Homer is taken into SEC custody, placed on trial, and ultimately sentenced to ten years in prison. Blaming Artie for this and angered by his selfishness, Marge kicks him out of the house and tells him she never wants to see him ever again. Visiting Moe's, Artie encounters Patty and Selma, and Selma takes Artie to her apartment after he mentions putting Homer in prison. After they spend the night together, Artie decides to turn over his corporate books to admit he is the real crook. He turns himself in, and Homer is released from prison. In prison, Artie uses a squirt bottle to put out the prisoners' cigarettes, much to their anger.

==Reception==
===Viewing figures===
The episode earned a 3.9 rating and was watched by 10.67 million viewers, which was the 23rd most-watched show that week.

===Critical response===
In a September 2008 review, Robert Canning of IGN gave the episode a 5.8 out of 10, saying "Unfortunately, 'The Ziff Who Came to Dinner' fails to match the previous episode's quality in both story and humor."
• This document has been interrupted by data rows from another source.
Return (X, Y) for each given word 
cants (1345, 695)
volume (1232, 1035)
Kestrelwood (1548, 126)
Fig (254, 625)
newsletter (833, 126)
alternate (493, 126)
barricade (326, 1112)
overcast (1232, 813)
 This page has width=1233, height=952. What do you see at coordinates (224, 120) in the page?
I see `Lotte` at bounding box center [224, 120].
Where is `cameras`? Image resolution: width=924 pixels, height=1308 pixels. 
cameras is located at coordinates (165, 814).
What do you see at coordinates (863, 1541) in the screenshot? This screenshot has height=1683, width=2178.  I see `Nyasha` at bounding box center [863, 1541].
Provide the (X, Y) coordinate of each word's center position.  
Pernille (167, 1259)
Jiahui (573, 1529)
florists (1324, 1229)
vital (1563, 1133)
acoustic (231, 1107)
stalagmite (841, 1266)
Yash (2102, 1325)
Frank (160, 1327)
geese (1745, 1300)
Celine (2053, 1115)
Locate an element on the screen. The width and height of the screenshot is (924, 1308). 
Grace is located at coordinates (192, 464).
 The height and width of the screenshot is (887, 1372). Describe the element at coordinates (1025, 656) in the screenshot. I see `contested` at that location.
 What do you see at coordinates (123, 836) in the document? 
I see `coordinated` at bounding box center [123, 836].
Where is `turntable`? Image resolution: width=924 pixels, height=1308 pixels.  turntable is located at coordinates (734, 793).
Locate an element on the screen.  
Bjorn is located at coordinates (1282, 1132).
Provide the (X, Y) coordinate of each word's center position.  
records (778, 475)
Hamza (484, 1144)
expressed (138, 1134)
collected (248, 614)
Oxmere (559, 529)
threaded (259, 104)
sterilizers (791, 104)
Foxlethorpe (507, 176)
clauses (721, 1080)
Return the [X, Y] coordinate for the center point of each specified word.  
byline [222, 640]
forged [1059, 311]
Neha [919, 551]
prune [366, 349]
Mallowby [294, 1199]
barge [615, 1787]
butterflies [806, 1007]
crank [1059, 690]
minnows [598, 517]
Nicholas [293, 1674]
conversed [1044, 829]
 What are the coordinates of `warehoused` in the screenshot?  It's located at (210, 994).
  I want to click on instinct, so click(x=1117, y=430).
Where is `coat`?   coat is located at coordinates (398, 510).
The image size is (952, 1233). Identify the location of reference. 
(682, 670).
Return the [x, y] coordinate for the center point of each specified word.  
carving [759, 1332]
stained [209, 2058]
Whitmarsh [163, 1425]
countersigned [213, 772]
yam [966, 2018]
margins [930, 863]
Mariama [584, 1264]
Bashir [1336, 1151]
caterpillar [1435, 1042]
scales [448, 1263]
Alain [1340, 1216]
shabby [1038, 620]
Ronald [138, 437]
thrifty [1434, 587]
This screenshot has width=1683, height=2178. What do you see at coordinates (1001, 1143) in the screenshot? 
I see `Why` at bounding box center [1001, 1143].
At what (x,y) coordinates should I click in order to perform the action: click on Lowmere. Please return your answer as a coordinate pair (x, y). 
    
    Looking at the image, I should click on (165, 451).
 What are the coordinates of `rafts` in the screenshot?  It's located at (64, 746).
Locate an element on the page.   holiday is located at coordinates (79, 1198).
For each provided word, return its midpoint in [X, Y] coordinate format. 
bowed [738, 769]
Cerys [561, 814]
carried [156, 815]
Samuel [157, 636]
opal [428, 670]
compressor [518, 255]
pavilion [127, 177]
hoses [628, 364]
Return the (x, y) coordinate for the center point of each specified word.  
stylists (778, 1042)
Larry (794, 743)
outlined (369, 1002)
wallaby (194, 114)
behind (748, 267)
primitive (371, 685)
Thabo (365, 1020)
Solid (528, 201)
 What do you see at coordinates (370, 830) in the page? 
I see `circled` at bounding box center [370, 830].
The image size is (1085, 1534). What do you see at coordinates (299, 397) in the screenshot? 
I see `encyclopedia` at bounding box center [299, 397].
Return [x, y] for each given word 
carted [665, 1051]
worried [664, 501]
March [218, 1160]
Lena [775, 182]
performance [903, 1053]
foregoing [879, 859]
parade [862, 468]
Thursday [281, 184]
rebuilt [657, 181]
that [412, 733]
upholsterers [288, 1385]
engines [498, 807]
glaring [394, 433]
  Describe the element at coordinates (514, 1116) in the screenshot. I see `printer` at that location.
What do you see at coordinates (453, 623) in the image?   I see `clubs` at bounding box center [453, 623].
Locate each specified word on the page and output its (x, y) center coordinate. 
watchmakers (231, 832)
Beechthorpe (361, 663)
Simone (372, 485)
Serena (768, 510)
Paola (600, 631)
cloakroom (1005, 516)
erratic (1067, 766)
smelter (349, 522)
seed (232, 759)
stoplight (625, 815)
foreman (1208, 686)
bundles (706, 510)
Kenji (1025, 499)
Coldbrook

Colin Jacobson of DVD Movie Guide said it was "a fairly enjoyable episode" and liked that Jon Lovitz voiced multiple characters in the same episode.

On Four Finger Discount, Brendan Dando and Guy Davis thought the episode did not have much substance even with the appearance of Artie Ziff. They also thought the "strike rate" of the episodes written by Castellaneta and Lacusta up to this point in the series "is not great".

In 2023, Florencia Aberastury of Comic Book Resources wrote that it was questionable that the Simpsons family members ignore Marge's objection to Artie staying with them despite him assaulting her in the past. She states, "No one seems to care about Marge's feelings, nor do they think it's wrong to have Artie stay over, even though he tried to assault Marge more than once. Artie Ziff is not a character to root for or make a joke out of, and many might even find him triggering."